──────── Task material ────────
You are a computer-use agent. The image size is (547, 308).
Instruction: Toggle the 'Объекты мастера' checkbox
────────
──────── Task material ────────
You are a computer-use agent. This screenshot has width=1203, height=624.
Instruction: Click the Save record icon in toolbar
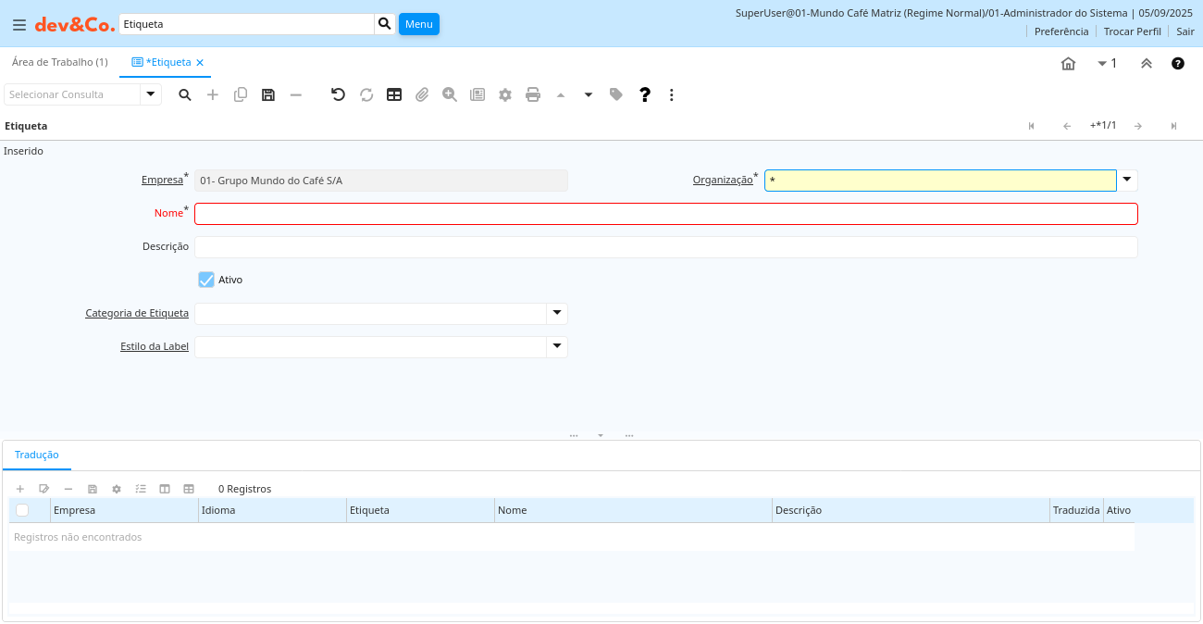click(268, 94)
────────
• Task to carry out
Please echo the part of the data above that opens with the line containing "You are a computer-use agent. The" and closes with the line containing "Instruction: Toggle the", keeping every line unchanged.

• Answer to this exercise
You are a computer-use agent. The image size is (547, 308).
Instruction: Toggle the 'Объекты мастера' checkbox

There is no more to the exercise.